_ACTION ITEM_
When writing out the entries below, keep only the lines from the line with "This screenshot has height=951, width=1288." to the line with "Screen dimensions: 1456x821", both included, exactly as they are, and leave the pictures aside.

DATA START

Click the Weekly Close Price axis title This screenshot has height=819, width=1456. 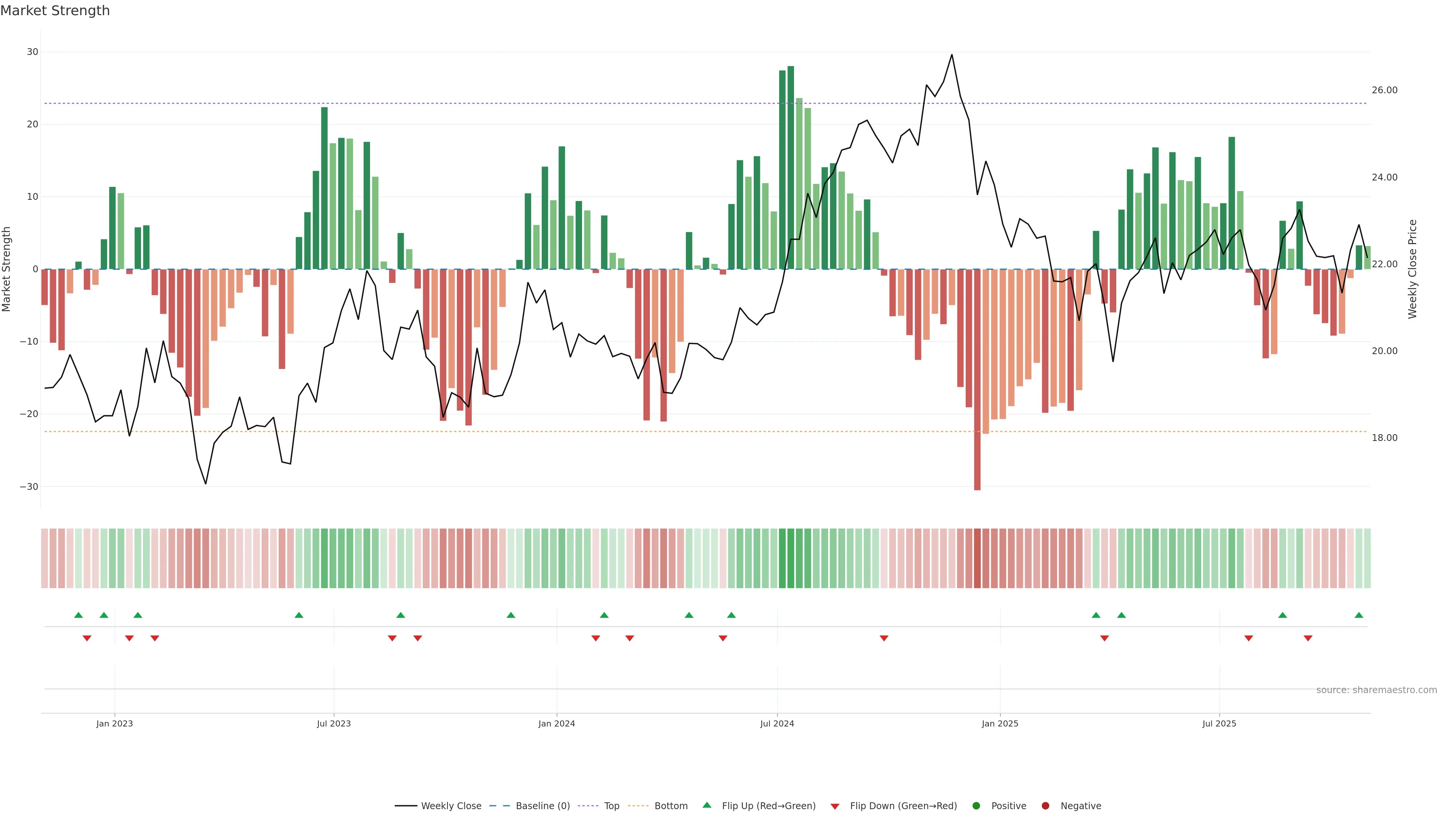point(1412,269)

DATA END
DATA START

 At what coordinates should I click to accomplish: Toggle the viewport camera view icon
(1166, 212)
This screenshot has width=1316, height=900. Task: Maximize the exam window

DATA END
DATA START

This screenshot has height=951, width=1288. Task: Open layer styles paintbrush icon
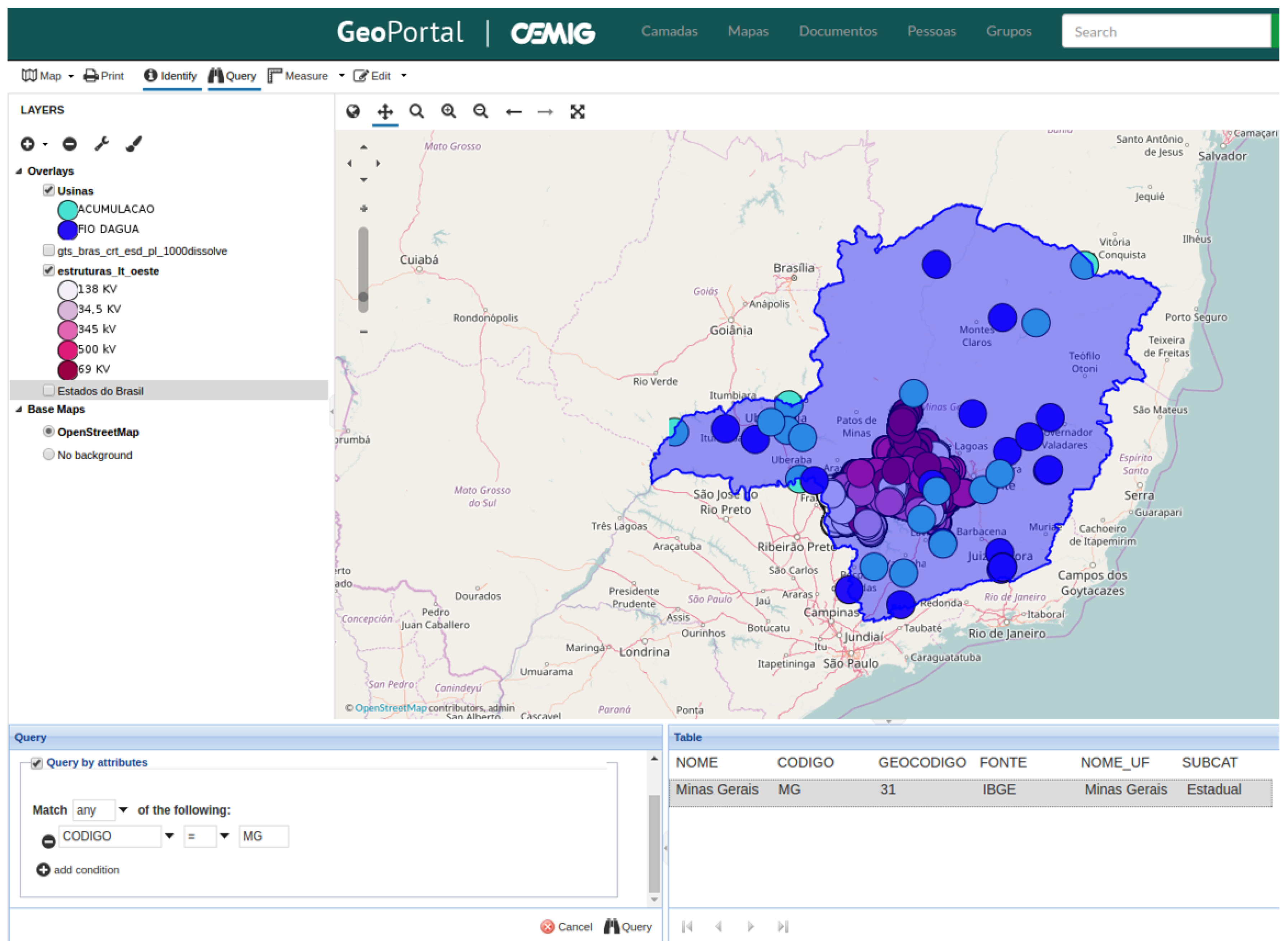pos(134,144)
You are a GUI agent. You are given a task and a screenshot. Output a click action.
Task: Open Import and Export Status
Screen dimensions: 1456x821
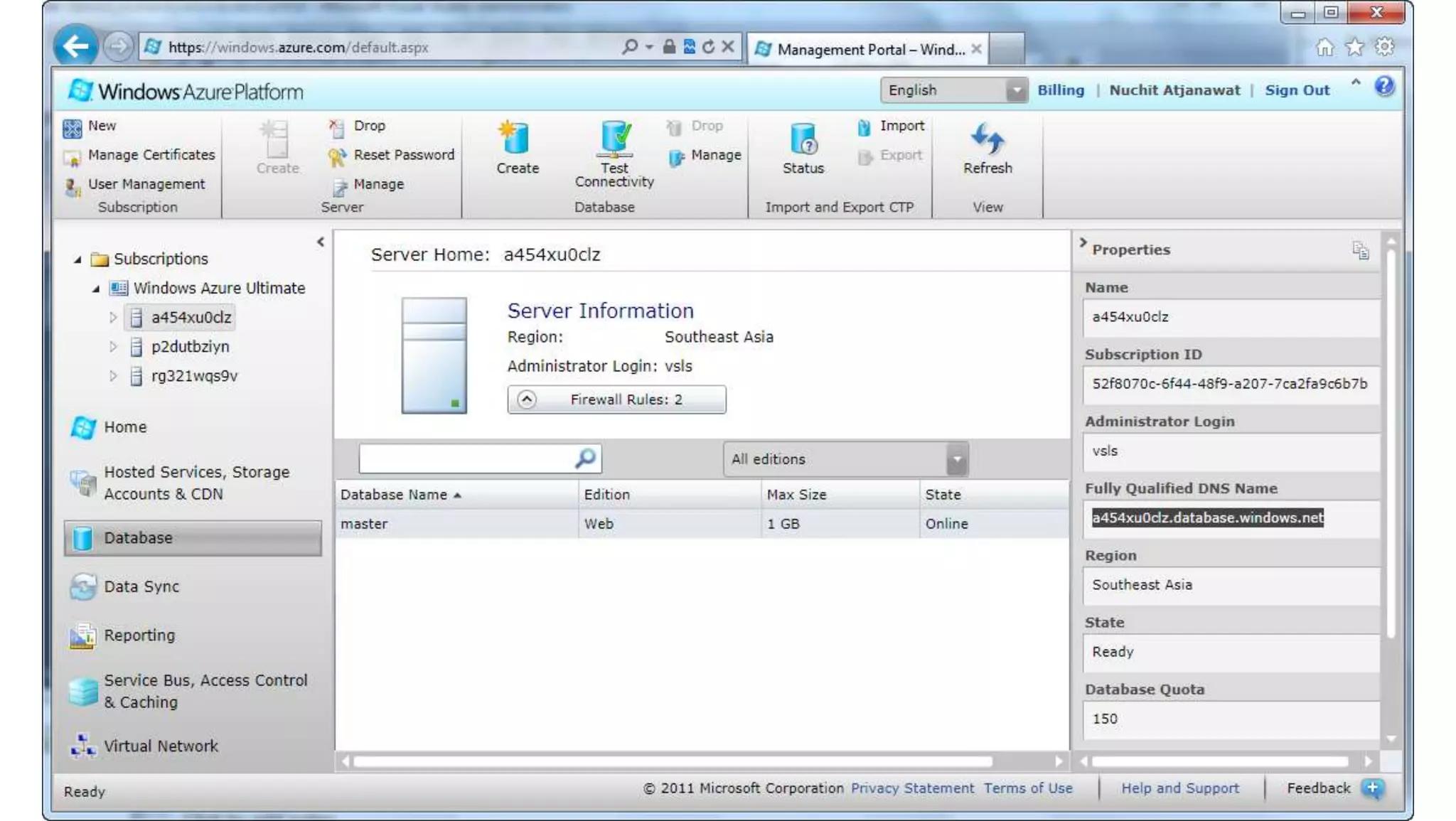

DATA END

_WRITTEN RESPONSE_
This screenshot has height=951, width=1288. Task: Open layer styles paintbrush icon
pos(134,144)
You are a GUI agent. You are given a task and a screenshot. Output a click action.
Task: Open Import and Export Status
Screen dimensions: 1456x821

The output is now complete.